[Records from a data collection]
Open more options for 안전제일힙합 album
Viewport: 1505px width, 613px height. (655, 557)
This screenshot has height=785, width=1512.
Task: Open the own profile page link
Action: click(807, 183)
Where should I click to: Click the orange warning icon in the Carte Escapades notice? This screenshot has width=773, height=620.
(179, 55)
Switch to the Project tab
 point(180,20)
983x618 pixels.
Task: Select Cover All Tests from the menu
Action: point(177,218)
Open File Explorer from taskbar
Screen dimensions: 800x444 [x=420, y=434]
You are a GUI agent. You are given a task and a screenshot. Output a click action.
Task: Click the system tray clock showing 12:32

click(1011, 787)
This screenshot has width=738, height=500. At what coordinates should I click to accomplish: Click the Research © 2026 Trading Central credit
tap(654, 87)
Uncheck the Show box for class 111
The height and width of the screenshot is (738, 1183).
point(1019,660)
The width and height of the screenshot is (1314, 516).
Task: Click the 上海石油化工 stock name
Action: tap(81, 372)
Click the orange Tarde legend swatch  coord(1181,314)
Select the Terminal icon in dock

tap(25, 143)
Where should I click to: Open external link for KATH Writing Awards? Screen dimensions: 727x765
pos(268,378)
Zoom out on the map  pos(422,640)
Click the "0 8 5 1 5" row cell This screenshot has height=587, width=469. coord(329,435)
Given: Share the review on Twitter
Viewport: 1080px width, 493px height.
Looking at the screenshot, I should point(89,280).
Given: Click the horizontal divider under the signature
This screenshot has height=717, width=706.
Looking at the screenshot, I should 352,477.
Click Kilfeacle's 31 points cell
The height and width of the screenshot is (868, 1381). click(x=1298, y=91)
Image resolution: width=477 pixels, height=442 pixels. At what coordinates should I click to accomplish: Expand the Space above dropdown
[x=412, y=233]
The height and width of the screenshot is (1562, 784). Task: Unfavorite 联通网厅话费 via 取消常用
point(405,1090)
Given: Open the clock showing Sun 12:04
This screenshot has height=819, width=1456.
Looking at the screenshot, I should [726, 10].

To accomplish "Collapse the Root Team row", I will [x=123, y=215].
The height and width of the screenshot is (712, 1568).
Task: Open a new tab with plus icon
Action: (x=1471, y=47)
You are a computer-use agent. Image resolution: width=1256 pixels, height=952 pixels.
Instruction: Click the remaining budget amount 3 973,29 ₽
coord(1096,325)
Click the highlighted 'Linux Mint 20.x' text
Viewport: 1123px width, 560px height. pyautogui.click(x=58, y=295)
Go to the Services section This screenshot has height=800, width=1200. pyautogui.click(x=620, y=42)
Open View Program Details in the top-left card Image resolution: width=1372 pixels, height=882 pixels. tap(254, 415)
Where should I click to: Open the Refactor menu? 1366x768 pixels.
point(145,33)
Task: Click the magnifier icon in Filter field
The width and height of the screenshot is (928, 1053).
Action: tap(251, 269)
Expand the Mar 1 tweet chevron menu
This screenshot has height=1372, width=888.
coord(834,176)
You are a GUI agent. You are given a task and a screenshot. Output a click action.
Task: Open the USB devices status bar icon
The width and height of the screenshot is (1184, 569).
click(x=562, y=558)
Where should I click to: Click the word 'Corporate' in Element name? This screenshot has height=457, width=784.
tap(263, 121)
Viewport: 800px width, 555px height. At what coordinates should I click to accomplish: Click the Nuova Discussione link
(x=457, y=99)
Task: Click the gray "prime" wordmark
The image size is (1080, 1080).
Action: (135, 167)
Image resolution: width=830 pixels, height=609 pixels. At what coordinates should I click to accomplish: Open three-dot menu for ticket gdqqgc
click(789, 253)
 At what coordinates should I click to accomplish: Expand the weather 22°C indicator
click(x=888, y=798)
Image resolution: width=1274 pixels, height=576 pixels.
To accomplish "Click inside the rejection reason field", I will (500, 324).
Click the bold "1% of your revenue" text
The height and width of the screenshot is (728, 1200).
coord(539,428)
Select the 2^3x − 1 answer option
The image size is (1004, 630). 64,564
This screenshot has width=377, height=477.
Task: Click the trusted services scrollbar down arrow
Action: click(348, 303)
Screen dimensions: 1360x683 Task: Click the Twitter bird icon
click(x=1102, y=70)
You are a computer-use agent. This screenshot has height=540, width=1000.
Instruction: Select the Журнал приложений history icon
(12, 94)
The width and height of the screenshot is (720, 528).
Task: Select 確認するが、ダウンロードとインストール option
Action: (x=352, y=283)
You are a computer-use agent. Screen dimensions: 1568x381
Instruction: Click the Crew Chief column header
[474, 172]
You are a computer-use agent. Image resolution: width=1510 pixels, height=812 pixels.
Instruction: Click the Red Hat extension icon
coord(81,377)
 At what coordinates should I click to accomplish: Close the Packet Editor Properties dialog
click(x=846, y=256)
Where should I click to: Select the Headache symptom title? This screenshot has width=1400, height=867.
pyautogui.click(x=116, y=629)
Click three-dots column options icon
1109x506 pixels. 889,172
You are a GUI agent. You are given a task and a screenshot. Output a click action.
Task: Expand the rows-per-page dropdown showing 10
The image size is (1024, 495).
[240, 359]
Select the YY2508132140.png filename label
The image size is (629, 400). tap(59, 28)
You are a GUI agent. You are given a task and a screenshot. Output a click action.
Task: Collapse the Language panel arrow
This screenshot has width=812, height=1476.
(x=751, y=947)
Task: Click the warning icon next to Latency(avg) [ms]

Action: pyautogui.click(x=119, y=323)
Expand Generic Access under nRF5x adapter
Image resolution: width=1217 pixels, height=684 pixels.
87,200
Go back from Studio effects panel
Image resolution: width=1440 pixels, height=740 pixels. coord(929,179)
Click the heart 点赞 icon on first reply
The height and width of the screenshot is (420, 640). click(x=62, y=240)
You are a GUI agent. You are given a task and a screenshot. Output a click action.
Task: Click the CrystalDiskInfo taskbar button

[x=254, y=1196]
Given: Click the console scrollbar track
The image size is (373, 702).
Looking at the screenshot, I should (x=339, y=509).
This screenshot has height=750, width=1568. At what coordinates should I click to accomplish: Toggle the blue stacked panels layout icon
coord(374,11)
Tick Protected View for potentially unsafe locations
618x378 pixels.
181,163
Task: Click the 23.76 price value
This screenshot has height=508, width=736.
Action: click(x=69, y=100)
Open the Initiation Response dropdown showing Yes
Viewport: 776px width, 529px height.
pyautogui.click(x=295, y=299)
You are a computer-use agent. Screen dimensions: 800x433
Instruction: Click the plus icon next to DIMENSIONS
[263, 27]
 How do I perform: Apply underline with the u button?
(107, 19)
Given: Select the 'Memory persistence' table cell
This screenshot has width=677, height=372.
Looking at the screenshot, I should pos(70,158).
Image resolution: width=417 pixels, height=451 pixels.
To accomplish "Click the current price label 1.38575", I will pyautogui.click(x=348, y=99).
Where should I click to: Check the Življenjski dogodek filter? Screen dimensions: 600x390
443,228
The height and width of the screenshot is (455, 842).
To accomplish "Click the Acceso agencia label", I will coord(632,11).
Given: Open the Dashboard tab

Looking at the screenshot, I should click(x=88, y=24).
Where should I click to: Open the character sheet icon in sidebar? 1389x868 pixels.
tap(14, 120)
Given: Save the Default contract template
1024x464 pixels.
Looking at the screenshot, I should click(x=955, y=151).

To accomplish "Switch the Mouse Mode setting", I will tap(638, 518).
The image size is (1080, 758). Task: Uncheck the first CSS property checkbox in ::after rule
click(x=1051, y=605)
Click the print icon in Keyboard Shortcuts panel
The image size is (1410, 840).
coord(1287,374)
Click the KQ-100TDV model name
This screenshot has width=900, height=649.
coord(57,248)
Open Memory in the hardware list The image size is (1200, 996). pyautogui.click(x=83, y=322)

▶ [WHAT THIS TASK INVOLVES] Copy every line of the records above word for word, with no changes.

▶ [RESULT FOR THIS TASK]
Open more options for 안전제일힙합 album
Viewport: 1505px width, 613px height. (655, 557)
This screenshot has height=785, width=1512.
Task: Open the own profile page link
Action: click(807, 183)
Where should I click to: Click the orange warning icon in the Carte Escapades notice? This screenshot has width=773, height=620.
(179, 55)
Switch to the Project tab
 point(180,20)
983x618 pixels.
Task: Select Cover All Tests from the menu
Action: point(177,218)
Open File Explorer from taskbar
Screen dimensions: 800x444 [x=420, y=434]
You are a GUI agent. You are given a task and a screenshot. Output a click action.
Task: Click the system tray clock showing 12:32

click(1011, 787)
This screenshot has width=738, height=500. At what coordinates should I click to accomplish: Click the Research © 2026 Trading Central credit
tap(654, 87)
Uncheck the Show box for class 111
The height and width of the screenshot is (738, 1183).
point(1019,660)
The width and height of the screenshot is (1314, 516).
Task: Click the 上海石油化工 stock name
Action: tap(81, 372)
Click the orange Tarde legend swatch  coord(1181,314)
Select the Terminal icon in dock

tap(25, 143)
Where should I click to: Open external link for KATH Writing Awards? Screen dimensions: 727x765
pos(268,378)
Zoom out on the map  pos(422,640)
Click the "0 8 5 1 5" row cell This screenshot has height=587, width=469. coord(329,435)
Given: Share the review on Twitter
Viewport: 1080px width, 493px height.
Looking at the screenshot, I should point(89,280).
Given: Click the horizontal divider under the signature
This screenshot has height=717, width=706.
Looking at the screenshot, I should 352,477.
Click Kilfeacle's 31 points cell
The height and width of the screenshot is (868, 1381). click(x=1298, y=91)
Image resolution: width=477 pixels, height=442 pixels. At what coordinates should I click to accomplish: Expand the Space above dropdown
[x=412, y=233]
The height and width of the screenshot is (1562, 784). Task: Unfavorite 联通网厅话费 via 取消常用
point(405,1090)
Given: Open the clock showing Sun 12:04
This screenshot has height=819, width=1456.
Looking at the screenshot, I should [726, 10].

To accomplish "Collapse the Root Team row", I will [x=123, y=215].
The height and width of the screenshot is (712, 1568).
Task: Open a new tab with plus icon
Action: (x=1471, y=47)
You are a computer-use agent. Image resolution: width=1256 pixels, height=952 pixels.
Instruction: Click the remaining budget amount 3 973,29 ₽
coord(1096,325)
Click the highlighted 'Linux Mint 20.x' text
Viewport: 1123px width, 560px height. pyautogui.click(x=58, y=295)
Go to the Services section This screenshot has height=800, width=1200. pyautogui.click(x=620, y=42)
Open View Program Details in the top-left card Image resolution: width=1372 pixels, height=882 pixels. tap(254, 415)
Where should I click to: Open the Refactor menu? 1366x768 pixels.
point(145,33)
Task: Click the magnifier icon in Filter field
The width and height of the screenshot is (928, 1053).
Action: tap(251, 269)
Expand the Mar 1 tweet chevron menu
This screenshot has height=1372, width=888.
coord(834,176)
You are a GUI agent. You are given a task and a screenshot. Output a click action.
Task: Open the USB devices status bar icon
The width and height of the screenshot is (1184, 569).
click(x=562, y=558)
Where should I click to: Click the word 'Corporate' in Element name? This screenshot has height=457, width=784.
tap(263, 121)
Viewport: 800px width, 555px height. At what coordinates should I click to accomplish: Click the Nuova Discussione link
(x=457, y=99)
Task: Click the gray "prime" wordmark
The image size is (1080, 1080).
Action: (135, 167)
Image resolution: width=830 pixels, height=609 pixels. At what coordinates should I click to accomplish: Open three-dot menu for ticket gdqqgc
click(789, 253)
 At what coordinates should I click to accomplish: Expand the weather 22°C indicator
click(x=888, y=798)
Image resolution: width=1274 pixels, height=576 pixels.
To accomplish "Click inside the rejection reason field", I will (500, 324).
Click the bold "1% of your revenue" text
The height and width of the screenshot is (728, 1200).
coord(539,428)
Select the 2^3x − 1 answer option
The image size is (1004, 630). 64,564
This screenshot has width=377, height=477.
Task: Click the trusted services scrollbar down arrow
Action: click(348, 303)
Screen dimensions: 1360x683 Task: Click the Twitter bird icon
click(x=1102, y=70)
You are a computer-use agent. This screenshot has height=540, width=1000.
Instruction: Select the Журнал приложений history icon
(12, 94)
The width and height of the screenshot is (720, 528).
Task: Select 確認するが、ダウンロードとインストール option
Action: (x=352, y=283)
You are a computer-use agent. Screen dimensions: 1568x381
Instruction: Click the Crew Chief column header
[474, 172]
You are a computer-use agent. Image resolution: width=1510 pixels, height=812 pixels.
Instruction: Click the Red Hat extension icon
coord(81,377)
 At what coordinates should I click to accomplish: Close the Packet Editor Properties dialog
click(x=846, y=256)
Where should I click to: Select the Headache symptom title? This screenshot has width=1400, height=867.
pyautogui.click(x=116, y=629)
Click three-dots column options icon
1109x506 pixels. 889,172
You are a GUI agent. You are given a task and a screenshot. Output a click action.
Task: Expand the rows-per-page dropdown showing 10
The image size is (1024, 495).
[240, 359]
Select the YY2508132140.png filename label
The image size is (629, 400). tap(59, 28)
You are a GUI agent. You are given a task and a screenshot. Output a click action.
Task: Collapse the Language panel arrow
This screenshot has width=812, height=1476.
(x=751, y=947)
Task: Click the warning icon next to Latency(avg) [ms]

Action: pyautogui.click(x=119, y=323)
Expand Generic Access under nRF5x adapter
Image resolution: width=1217 pixels, height=684 pixels.
87,200
Go back from Studio effects panel
Image resolution: width=1440 pixels, height=740 pixels. coord(929,179)
Click the heart 点赞 icon on first reply
The height and width of the screenshot is (420, 640). click(x=62, y=240)
You are a GUI agent. You are given a task and a screenshot. Output a click action.
Task: Click the CrystalDiskInfo taskbar button

[x=254, y=1196]
Given: Click the console scrollbar track
The image size is (373, 702).
Looking at the screenshot, I should (x=339, y=509).
This screenshot has height=750, width=1568. At what coordinates should I click to accomplish: Toggle the blue stacked panels layout icon
coord(374,11)
Tick Protected View for potentially unsafe locations
618x378 pixels.
181,163
Task: Click the 23.76 price value
This screenshot has height=508, width=736.
Action: click(x=69, y=100)
Open the Initiation Response dropdown showing Yes
Viewport: 776px width, 529px height.
pyautogui.click(x=295, y=299)
You are a computer-use agent. Screen dimensions: 800x433
Instruction: Click the plus icon next to DIMENSIONS
[263, 27]
 How do I perform: Apply underline with the u button?
(107, 19)
Given: Select the 'Memory persistence' table cell
This screenshot has width=677, height=372.
Looking at the screenshot, I should pos(70,158).
Image resolution: width=417 pixels, height=451 pixels.
To accomplish "Click the current price label 1.38575", I will pyautogui.click(x=348, y=99).
Where should I click to: Check the Življenjski dogodek filter? Screen dimensions: 600x390
443,228
The height and width of the screenshot is (455, 842).
To accomplish "Click the Acceso agencia label", I will coord(632,11).
Given: Open the Dashboard tab

Looking at the screenshot, I should click(x=88, y=24).
Where should I click to: Open the character sheet icon in sidebar? 1389x868 pixels.
tap(14, 120)
Given: Save the Default contract template
1024x464 pixels.
Looking at the screenshot, I should click(x=955, y=151).

To accomplish "Switch the Mouse Mode setting", I will tap(638, 518).
The image size is (1080, 758). Task: Uncheck the first CSS property checkbox in ::after rule
click(x=1051, y=605)
Click the print icon in Keyboard Shortcuts panel
The image size is (1410, 840).
coord(1287,374)
Click the KQ-100TDV model name
This screenshot has width=900, height=649.
coord(57,248)
Open Memory in the hardware list The image size is (1200, 996). pyautogui.click(x=83, y=322)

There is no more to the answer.